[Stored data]
-- Opening Marker --

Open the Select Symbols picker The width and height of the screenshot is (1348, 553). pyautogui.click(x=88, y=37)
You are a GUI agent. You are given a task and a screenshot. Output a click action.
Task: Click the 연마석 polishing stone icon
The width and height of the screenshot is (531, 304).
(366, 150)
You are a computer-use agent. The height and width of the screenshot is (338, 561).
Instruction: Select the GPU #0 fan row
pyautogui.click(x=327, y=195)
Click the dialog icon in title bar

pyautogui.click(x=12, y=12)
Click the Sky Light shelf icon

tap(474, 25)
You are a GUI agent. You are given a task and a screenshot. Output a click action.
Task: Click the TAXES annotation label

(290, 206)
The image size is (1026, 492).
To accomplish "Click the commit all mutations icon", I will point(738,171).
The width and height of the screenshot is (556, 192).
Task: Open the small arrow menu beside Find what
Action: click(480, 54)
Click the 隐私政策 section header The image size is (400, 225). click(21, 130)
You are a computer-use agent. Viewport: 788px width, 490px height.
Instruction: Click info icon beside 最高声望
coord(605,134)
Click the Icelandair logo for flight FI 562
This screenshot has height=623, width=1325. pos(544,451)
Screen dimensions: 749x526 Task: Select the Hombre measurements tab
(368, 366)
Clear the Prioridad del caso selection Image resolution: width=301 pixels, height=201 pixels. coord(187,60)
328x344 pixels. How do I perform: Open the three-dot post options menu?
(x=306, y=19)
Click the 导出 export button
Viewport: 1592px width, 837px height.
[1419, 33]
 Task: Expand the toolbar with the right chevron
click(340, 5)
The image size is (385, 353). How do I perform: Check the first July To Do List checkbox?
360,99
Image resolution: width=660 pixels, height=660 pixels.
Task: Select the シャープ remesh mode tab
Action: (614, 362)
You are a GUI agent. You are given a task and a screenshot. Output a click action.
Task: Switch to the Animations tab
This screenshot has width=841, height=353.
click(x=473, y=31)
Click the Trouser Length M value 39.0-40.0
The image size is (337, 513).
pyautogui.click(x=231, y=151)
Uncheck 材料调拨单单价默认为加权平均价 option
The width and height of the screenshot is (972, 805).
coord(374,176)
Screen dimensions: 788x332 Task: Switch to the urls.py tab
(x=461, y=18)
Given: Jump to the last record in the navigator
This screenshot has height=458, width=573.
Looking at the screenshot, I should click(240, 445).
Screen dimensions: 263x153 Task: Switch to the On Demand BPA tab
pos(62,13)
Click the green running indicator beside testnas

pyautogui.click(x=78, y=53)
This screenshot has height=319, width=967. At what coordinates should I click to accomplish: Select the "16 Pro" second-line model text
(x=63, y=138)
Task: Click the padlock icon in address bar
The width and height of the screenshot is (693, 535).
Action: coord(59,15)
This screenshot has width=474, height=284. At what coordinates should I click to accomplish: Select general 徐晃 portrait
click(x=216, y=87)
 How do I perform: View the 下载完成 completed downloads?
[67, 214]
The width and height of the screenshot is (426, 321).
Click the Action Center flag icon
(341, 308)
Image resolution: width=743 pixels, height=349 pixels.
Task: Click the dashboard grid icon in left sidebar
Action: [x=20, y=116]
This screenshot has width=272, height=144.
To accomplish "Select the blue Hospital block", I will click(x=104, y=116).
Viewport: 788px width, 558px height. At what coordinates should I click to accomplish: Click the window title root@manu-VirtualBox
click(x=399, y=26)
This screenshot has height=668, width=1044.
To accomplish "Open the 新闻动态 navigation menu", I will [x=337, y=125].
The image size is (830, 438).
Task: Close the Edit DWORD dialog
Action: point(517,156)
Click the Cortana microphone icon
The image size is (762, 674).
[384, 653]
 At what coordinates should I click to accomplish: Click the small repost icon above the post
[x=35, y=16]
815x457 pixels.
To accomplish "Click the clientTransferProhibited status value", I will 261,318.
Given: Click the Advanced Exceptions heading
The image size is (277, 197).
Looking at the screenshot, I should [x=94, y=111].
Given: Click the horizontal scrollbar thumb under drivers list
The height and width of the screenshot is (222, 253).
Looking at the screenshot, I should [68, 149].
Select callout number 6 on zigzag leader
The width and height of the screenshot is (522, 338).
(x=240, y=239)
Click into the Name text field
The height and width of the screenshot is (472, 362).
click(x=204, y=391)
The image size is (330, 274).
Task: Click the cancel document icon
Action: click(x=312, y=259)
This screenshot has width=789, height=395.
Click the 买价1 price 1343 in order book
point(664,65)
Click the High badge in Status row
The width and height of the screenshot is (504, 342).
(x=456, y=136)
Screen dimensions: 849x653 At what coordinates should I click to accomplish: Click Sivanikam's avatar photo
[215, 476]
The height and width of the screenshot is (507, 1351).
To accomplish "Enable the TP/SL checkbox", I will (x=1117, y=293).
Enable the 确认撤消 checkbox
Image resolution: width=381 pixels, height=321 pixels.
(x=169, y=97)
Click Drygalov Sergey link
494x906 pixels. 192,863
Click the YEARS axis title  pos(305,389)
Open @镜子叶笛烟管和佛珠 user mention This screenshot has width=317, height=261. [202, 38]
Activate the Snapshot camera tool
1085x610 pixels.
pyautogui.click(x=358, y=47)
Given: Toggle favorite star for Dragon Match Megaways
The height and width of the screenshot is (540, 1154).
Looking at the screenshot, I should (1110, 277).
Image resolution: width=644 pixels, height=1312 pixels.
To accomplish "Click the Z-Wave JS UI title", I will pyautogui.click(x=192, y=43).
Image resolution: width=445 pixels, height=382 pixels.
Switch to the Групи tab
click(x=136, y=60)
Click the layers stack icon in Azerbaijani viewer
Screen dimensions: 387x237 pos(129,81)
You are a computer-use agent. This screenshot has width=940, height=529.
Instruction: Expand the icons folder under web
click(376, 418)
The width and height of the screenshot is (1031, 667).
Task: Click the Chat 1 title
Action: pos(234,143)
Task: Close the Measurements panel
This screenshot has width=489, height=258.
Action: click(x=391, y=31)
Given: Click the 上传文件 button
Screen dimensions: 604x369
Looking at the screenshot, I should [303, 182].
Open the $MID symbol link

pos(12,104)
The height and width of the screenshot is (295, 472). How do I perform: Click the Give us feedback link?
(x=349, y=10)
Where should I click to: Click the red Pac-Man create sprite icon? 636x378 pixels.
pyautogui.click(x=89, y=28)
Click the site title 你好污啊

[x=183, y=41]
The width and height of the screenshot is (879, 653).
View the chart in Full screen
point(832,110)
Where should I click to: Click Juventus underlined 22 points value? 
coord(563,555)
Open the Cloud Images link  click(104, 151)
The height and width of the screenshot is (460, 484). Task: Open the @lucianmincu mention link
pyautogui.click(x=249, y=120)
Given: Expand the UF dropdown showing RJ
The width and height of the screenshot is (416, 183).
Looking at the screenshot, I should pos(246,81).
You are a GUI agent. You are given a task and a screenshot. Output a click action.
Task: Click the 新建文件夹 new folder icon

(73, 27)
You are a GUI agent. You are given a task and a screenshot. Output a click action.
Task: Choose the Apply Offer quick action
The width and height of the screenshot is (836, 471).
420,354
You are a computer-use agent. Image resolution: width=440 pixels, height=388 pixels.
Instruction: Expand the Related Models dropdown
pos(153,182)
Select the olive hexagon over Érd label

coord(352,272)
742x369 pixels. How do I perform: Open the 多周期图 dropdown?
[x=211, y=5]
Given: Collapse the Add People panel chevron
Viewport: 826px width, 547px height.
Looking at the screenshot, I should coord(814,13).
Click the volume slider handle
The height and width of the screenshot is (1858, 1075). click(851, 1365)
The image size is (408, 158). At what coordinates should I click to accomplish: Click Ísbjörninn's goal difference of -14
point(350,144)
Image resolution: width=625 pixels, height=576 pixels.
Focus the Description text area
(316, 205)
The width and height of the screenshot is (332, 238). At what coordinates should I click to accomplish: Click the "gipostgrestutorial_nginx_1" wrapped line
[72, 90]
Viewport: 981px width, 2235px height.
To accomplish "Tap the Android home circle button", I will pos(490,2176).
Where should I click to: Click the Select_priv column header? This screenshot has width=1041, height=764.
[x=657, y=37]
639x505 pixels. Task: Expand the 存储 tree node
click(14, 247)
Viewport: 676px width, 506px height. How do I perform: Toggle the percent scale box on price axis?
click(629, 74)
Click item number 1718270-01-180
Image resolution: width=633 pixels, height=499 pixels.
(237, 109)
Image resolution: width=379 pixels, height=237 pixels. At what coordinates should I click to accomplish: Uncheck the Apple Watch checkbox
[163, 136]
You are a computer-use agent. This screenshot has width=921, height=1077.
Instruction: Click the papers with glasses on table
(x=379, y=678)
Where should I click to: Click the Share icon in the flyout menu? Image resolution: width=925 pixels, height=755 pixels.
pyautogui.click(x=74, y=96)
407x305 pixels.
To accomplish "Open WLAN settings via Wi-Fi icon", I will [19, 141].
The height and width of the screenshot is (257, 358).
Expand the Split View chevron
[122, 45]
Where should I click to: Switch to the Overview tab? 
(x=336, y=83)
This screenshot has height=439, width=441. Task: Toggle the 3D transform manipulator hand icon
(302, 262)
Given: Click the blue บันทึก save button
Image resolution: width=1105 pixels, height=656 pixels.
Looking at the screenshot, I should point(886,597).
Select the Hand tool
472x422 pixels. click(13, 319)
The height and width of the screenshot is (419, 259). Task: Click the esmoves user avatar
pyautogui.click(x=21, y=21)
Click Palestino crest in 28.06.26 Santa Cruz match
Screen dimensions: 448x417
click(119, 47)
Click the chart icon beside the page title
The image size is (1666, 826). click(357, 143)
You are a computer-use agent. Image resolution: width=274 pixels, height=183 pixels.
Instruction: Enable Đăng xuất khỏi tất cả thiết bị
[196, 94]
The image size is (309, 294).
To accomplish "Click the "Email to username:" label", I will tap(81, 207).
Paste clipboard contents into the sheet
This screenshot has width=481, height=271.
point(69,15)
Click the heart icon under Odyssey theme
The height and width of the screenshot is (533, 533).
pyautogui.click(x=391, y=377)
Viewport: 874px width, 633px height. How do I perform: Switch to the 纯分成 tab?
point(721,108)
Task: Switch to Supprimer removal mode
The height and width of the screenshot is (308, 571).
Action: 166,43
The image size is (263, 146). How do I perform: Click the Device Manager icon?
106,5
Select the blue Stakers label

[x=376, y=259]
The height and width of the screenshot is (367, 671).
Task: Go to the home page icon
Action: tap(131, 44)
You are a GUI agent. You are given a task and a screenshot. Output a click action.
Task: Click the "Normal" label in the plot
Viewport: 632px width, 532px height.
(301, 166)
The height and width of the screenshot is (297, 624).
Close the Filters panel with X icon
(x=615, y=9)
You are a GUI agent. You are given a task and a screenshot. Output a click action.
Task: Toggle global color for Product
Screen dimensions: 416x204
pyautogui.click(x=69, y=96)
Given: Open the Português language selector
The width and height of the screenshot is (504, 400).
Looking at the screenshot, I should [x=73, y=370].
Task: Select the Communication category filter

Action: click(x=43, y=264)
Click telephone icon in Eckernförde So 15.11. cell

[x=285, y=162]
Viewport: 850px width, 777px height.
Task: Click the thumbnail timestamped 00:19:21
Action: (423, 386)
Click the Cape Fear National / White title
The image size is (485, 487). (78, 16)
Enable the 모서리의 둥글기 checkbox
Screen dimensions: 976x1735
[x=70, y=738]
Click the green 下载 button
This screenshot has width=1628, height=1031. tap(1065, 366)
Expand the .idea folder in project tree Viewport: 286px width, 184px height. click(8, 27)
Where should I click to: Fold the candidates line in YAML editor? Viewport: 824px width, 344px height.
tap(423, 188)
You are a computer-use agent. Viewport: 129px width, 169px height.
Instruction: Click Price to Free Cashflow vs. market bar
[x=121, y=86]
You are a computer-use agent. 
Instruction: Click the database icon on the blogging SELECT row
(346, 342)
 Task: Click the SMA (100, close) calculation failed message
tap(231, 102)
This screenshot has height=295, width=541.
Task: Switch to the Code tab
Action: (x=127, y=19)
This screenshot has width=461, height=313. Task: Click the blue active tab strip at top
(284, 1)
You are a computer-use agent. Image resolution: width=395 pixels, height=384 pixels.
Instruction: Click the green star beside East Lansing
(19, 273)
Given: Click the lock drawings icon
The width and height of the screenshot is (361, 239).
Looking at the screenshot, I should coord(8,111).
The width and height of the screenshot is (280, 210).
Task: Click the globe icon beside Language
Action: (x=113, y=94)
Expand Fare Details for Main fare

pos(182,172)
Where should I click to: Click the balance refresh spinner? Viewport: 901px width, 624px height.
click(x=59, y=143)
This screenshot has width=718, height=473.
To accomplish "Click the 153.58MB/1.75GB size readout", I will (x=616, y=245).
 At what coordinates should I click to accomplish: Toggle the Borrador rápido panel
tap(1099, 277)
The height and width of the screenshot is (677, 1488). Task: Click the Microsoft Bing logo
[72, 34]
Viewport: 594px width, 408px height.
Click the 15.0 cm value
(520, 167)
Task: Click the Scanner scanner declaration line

-- Closing Marker --

An exact copy of the lines above, from the one containing "The width and height of the screenshot is (879, 653)." down to the one containing "You are a computer-use agent. Image resolution: width=440" and including both, is the whole answer; retype it and nothing else.

[SOLUTION TO THE PROBLEM]
The width and height of the screenshot is (879, 653).
View the chart in Full screen
point(832,110)
Where should I click to: Click Juventus underlined 22 points value? 
coord(563,555)
Open the Cloud Images link  click(104, 151)
The height and width of the screenshot is (460, 484). Task: Open the @lucianmincu mention link
pyautogui.click(x=249, y=120)
Given: Expand the UF dropdown showing RJ
The width and height of the screenshot is (416, 183).
Looking at the screenshot, I should pos(246,81).
You are a GUI agent. You are given a task and a screenshot. Output a click action.
Task: Click the 新建文件夹 new folder icon

(73, 27)
You are a GUI agent. You are given a task and a screenshot. Output a click action.
Task: Choose the Apply Offer quick action
The width and height of the screenshot is (836, 471).
420,354
You are a computer-use agent. Image resolution: width=440 pixels, height=388 pixels.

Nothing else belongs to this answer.